We have made two direct investments from the programme: Foamit Group, at the end of 2018, and Endev in 2019.


“Alongside these, our portfolio includes a number of companies, where Circular Economy is part of their everyday routine. GRK, for instance – a pioneer in infrastructure construction – addresses environmental aspects immediately at the planning stage of its projects. Another example from our portfolio is Kotkamills, a manufacturer of paper and board products, that makes corporate responsibility and sustainable development an integral part of the product itself. Recyclability of the products is important to its customers. The Circular Economy is not a new concept for us, but promoting it has become more important than ever,” summarises Laakso.

The Circular Economy programme made its first fund investment in the ETF3 fund. The Environmental Technologies Fund (ETF) creates value by supporting European companies striving for sustainable development through innovation. Its investment strategy centers around smart industry, smart cities and smart energy. The ETF’s portfolio in Finland includes Wirepas, which is also one of Tesi’s portfolio companies. When making the investment, Tesi was particularly impressed by ETF’s comprehensive approach to measuring impact.

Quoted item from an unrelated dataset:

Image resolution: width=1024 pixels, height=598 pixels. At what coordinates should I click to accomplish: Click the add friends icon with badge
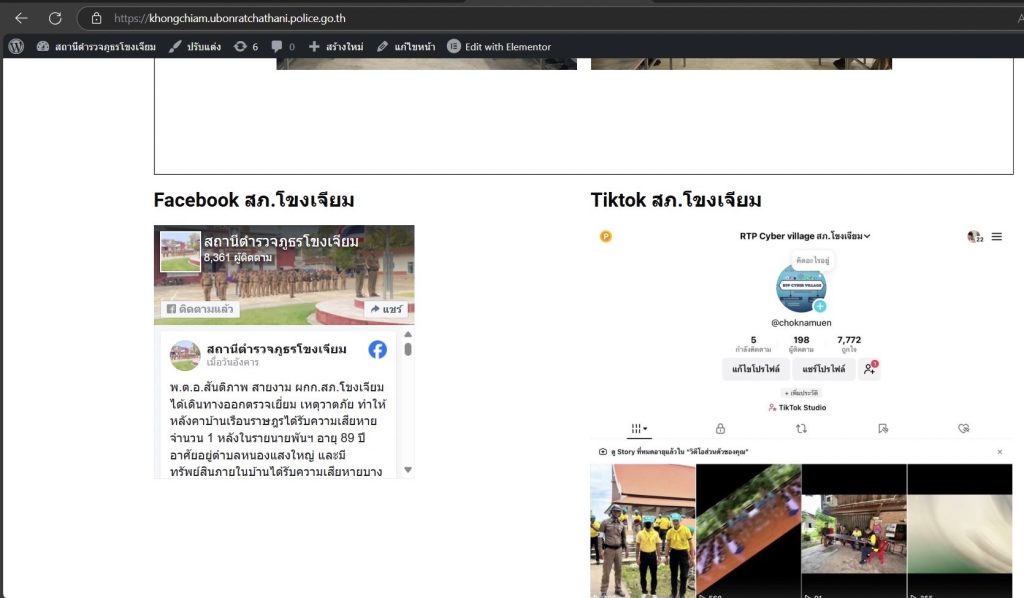click(x=869, y=369)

DATA ACQUISITION HAS STARTED. With the help of its newly built data model, Tesi is mapping Finnish companies working in Circular Economy in order to increase understanding and visibility of the topic. No ready data is available because the companies are spread across different sectors. At the first stage, Tesi has identified some 300 Finnish companies that, in one way or another, operate in the Circular Economy. Most of these companies are SMEs generating a combined turnover of €1 billion in 2018, working mostly in the recovery & recycling and energy & resource efficiency areas. The companies vary in size, but on average grow approximately 18% p.a. They have developed well in recent years, which is manifested by growing investment volumes and larger financing rounds raised by Circular Economy companies.

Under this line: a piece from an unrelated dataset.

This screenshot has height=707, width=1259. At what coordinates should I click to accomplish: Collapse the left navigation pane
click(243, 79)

“We will tell more about the development of these companies in 2020,” says Kerminen.

PUTTING WASTE INTO PRODUCTIVE USE. Building on research conducted at Lappeenranta University of Technology (LUT), Endev Ltd has developed a process that enables the incineration of decomposed municipal sludge. The method extracts phosphorus and other nutrients from the sludge while eliminating contaminants such as microbes, drug residuals and microplastics. The process also produces thermal energy. Another product is nutrient-rich ash that can be safely used as a forest fertiliser.

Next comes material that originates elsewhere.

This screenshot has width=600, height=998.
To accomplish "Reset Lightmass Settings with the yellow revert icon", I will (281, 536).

The definitive advantage of our method is the safe extraction of phosphorus. Our main markets will be outside Finland.


“There’s a risk in current sludge treatment methods that harmful compounds will cycle back to the environment. Our method eliminates this risk. Incineration near the wastewater treatment plant also avoids incessant traffic transporting sludge, because the volume transported onwards drops to one-tenth of its former amount,” says Endev’s CFO Arttu Laasonen in explaining the benefits of the method.

Endev sees waste sludge as a renewable resource containing nutrients and energy that should be exploited. The facility is compact and of a size small enough to be built next to cities’ wastewater plants. Surplus energy can be utilised as, for instance, district heat, as in the start-up phase of the Rovaniemi facility.

“Developing the technology and obtaining the environmental permits took years, but during that time market prospects improved. Many countries are making it compulsory to incinerate sludge. Globally, the definitive advantage of the method is the safe extraction of phosphorus. Our main markets will be outside Finland. We have a constant queue comprising dozens of international parties interested in our solution,” Laasonen says.